Produced by: Mohsin Shaikh
He lived on stolen puris and bananas. At ₹10 a day, his Mumbai diet was survival, not sustenance. For a boy once pampered in Benaras, the hunger was both literal and poetic.
Sameer was starving in Mumbai while his legendary father, lyricist Anjaan, didn’t even know he was in the city. It took a mother’s guilt-ridden letter to shatter the silence.
When he returned home in a tattered ₹10 shirt and hollow cheeks, his mother wept—and finally, his father woke up to the struggle he’d ignored for years.
A music director—also a family friend—listened to 40 of Sameer’s lyrics… then threw his diary out the window, calling him “a disgrace” and offering money to leave Mumbai forever.
That director told him to never share his work again. “You’ll ruin your father’s name,” he spat. It wasn’t criticism—it was character assassination.
Just hours later, the same lyrics were heard by music director Usha Khanna—who stopped him mid-reading and said: “I’m recording all four.” That was the birth of a lyricist.
Sameer didn’t meet his father for over two decades.
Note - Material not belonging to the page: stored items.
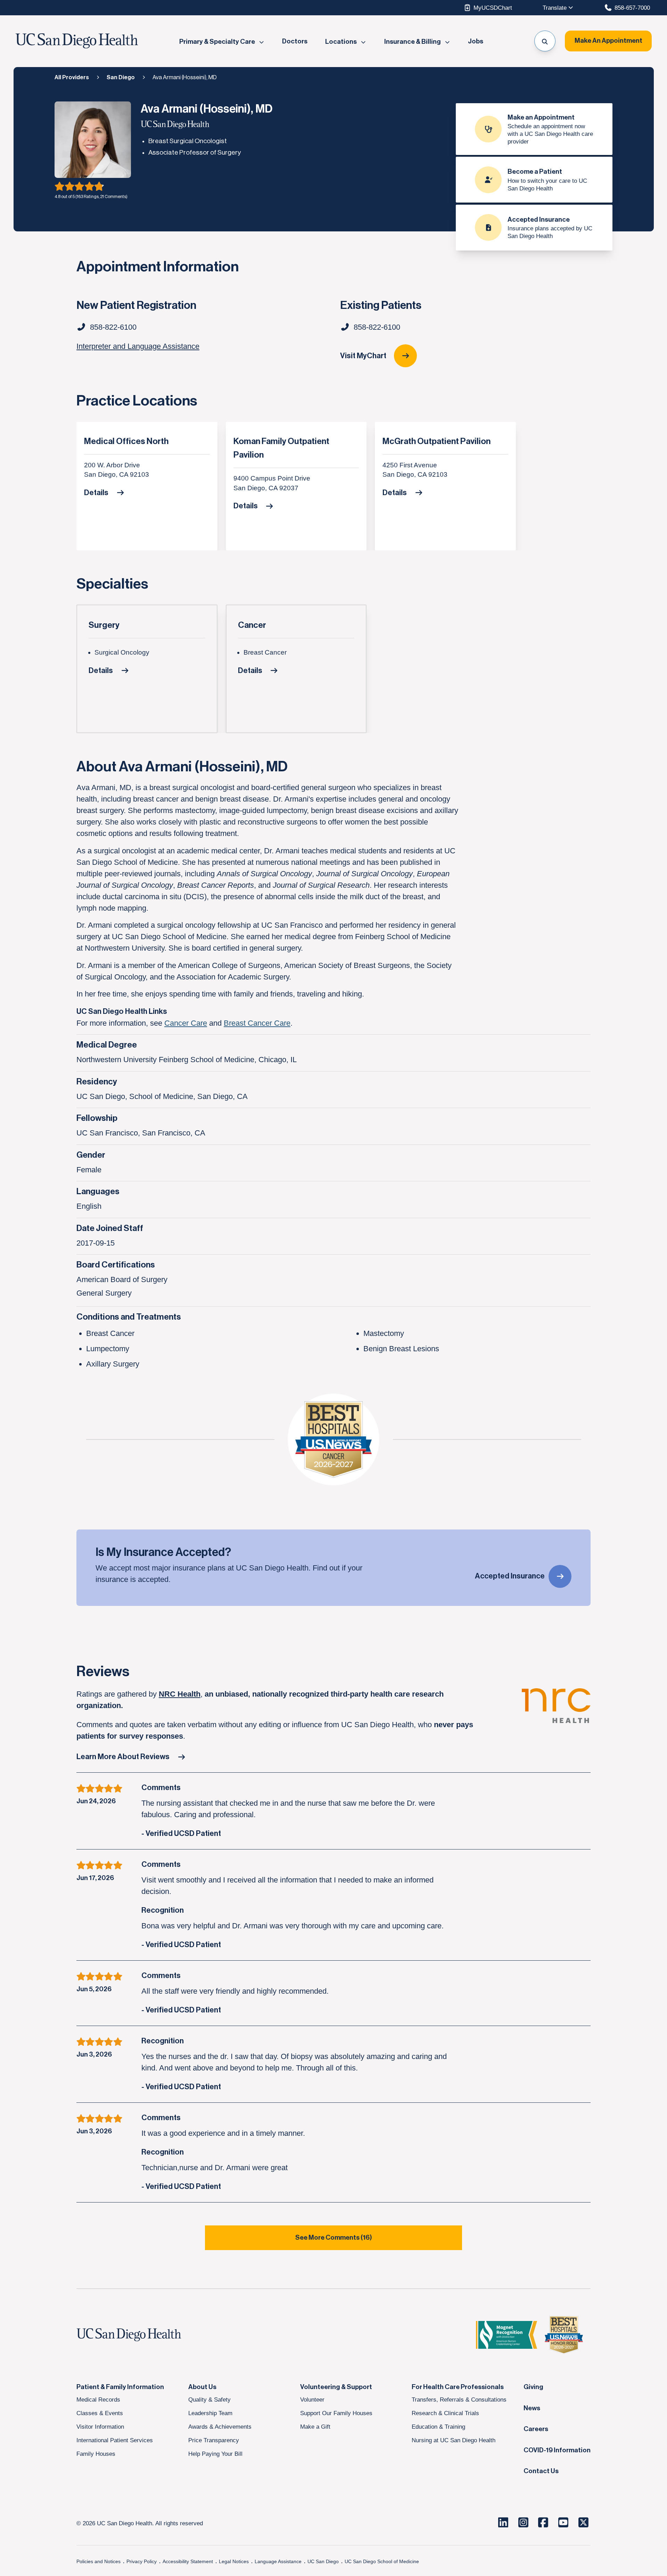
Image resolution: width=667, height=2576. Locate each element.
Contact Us (541, 2471)
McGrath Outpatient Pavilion (436, 441)
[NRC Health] (556, 1715)
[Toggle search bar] (544, 41)
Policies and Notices (98, 2561)
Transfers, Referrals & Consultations (459, 2399)
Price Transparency (213, 2440)
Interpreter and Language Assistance (137, 346)
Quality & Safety (209, 2399)
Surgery (104, 625)
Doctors (294, 41)
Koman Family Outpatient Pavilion (281, 448)
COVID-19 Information (557, 2450)
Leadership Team (210, 2413)
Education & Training (438, 2426)
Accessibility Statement (188, 2561)
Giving (533, 2387)
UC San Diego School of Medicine (382, 2561)
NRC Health (179, 1694)
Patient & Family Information (120, 2387)
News (532, 2408)
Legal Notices (234, 2561)
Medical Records (98, 2399)
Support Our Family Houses (336, 2413)
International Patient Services (114, 2440)
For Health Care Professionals (458, 2387)
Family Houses (95, 2454)
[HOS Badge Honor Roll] (564, 2335)
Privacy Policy (141, 2561)
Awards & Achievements (220, 2426)
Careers (536, 2429)
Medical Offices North (126, 441)
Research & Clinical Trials (445, 2413)
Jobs (475, 41)
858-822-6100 (377, 327)
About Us (202, 2387)
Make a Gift (315, 2426)
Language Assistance (278, 2561)
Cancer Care (185, 1023)
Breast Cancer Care (257, 1023)
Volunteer (312, 2399)
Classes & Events (99, 2413)
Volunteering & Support (336, 2387)
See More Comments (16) (333, 2237)
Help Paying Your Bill (215, 2454)
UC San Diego (323, 2561)
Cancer (252, 625)
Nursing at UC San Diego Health (453, 2440)
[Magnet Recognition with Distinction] (506, 2335)
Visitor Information (100, 2426)
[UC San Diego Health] (142, 2334)
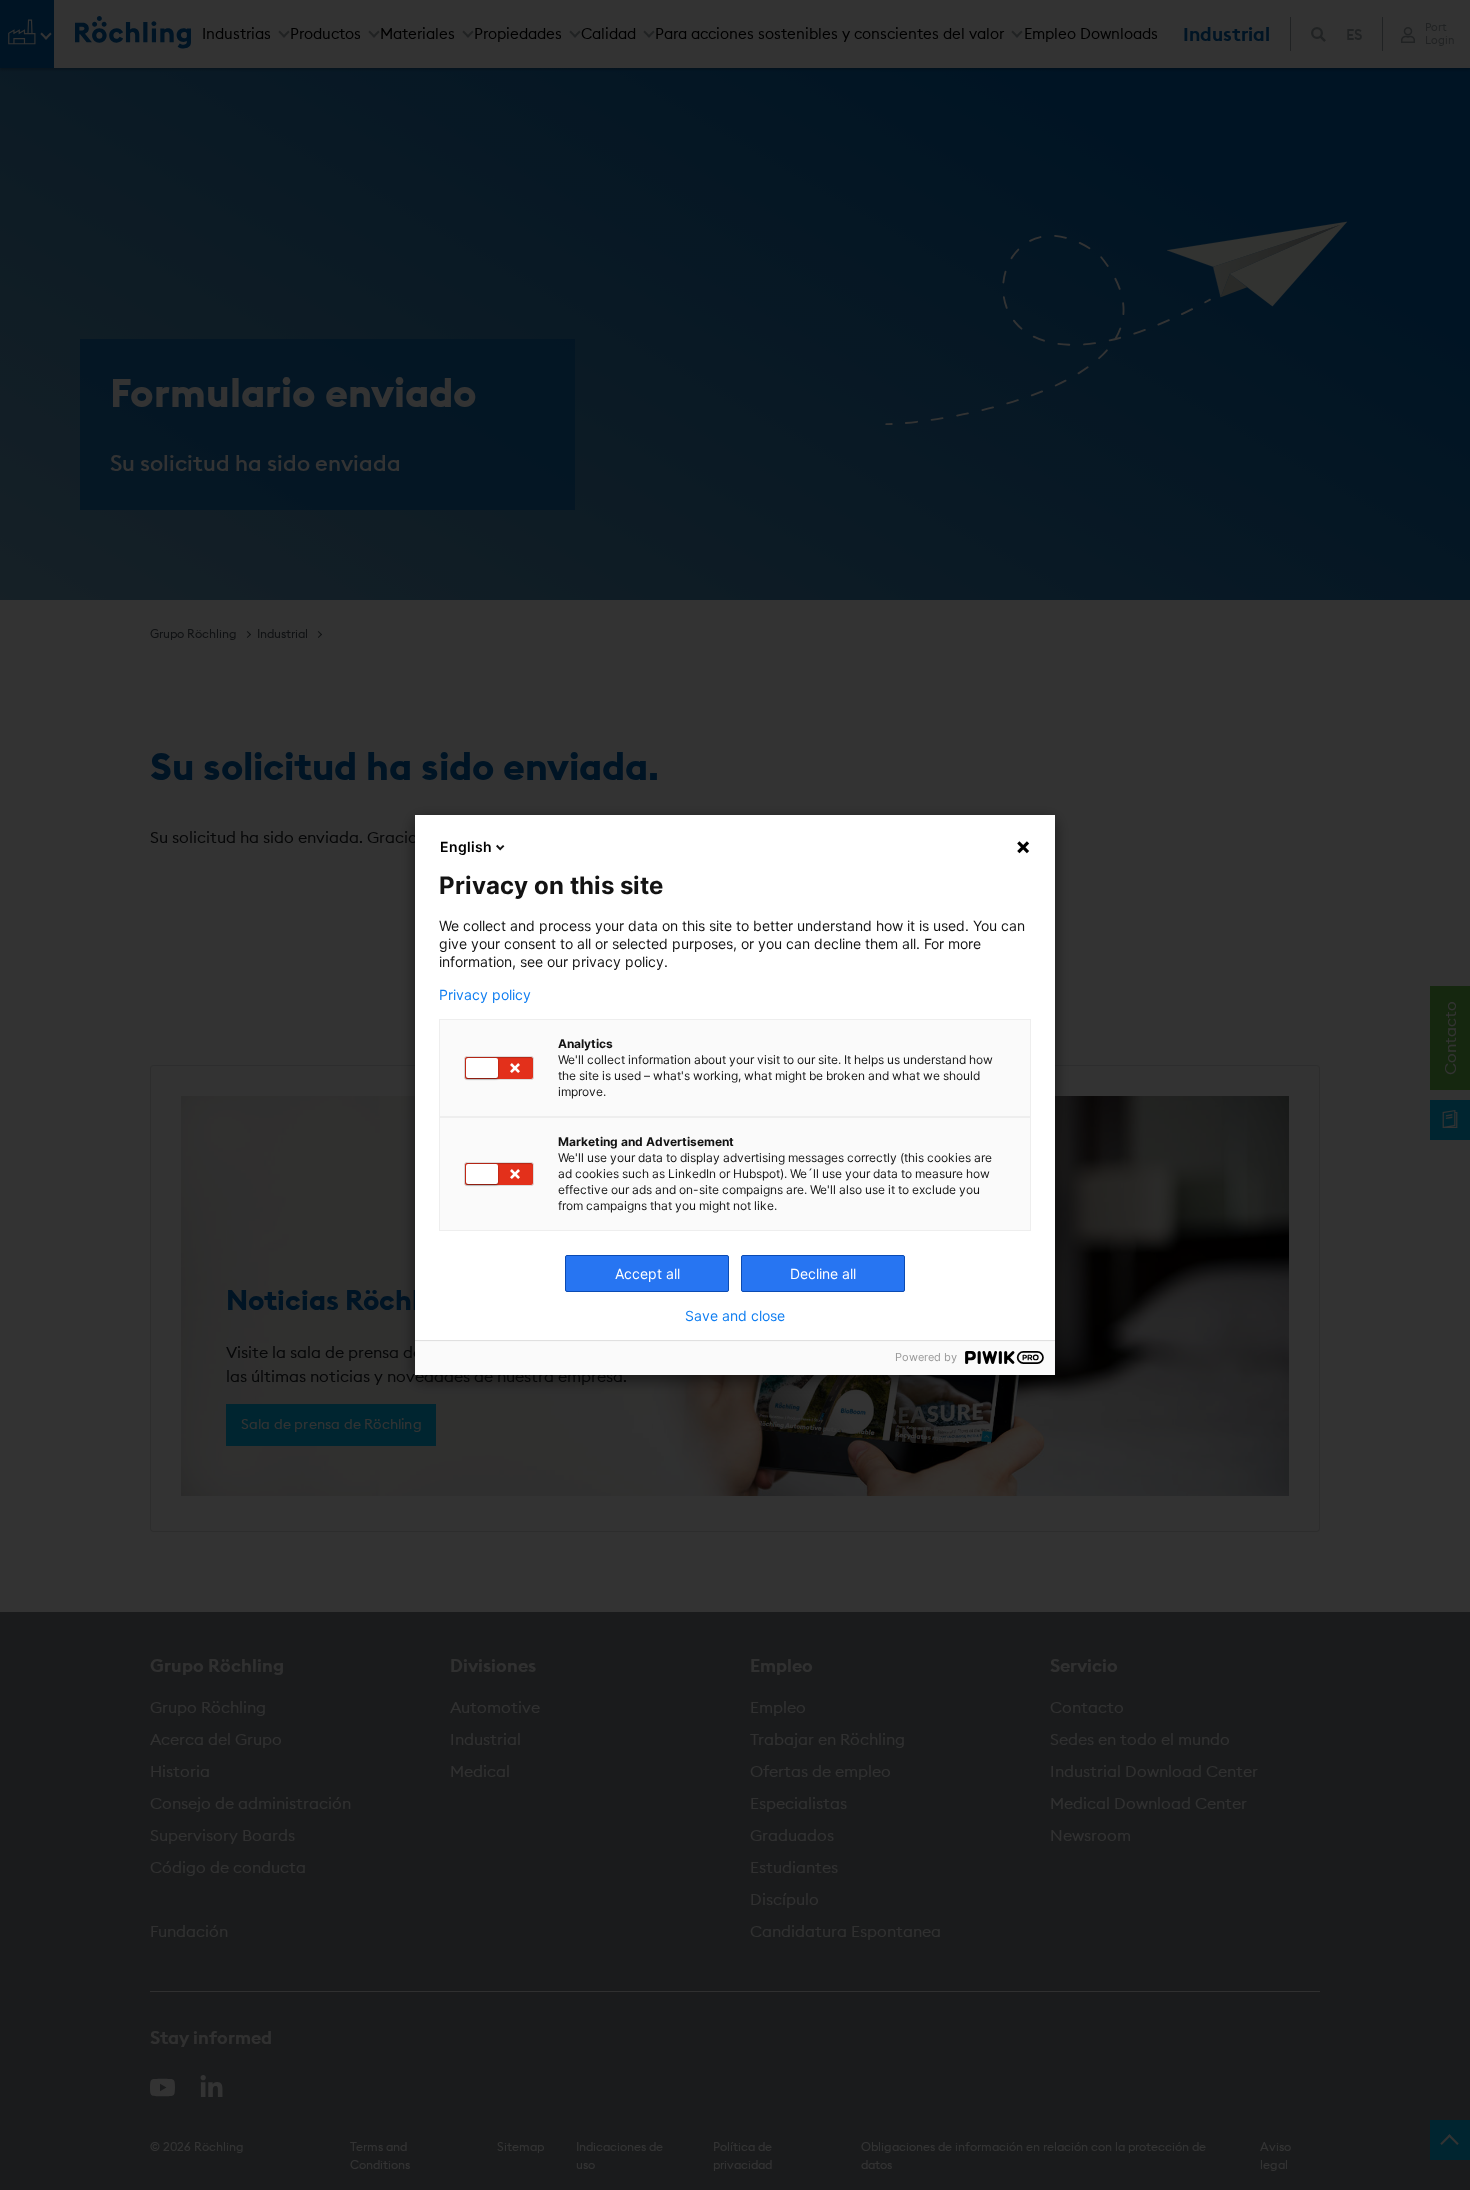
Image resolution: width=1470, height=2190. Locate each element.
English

When they finally spoke, it wasn’t a warm reunion—it was a confrontation forged from years of unspoken pain.
Before accepting his career, his father tested him with a challenge—not sympathy. Sameer passed. But approval came without referrals, forcing him to build everything solo.
Years later, he locked eyes with the same director who humiliated him. By then, Sameer had three Filmfare Awards. The man couldn’t look him in the eye. Sameer made sure he did.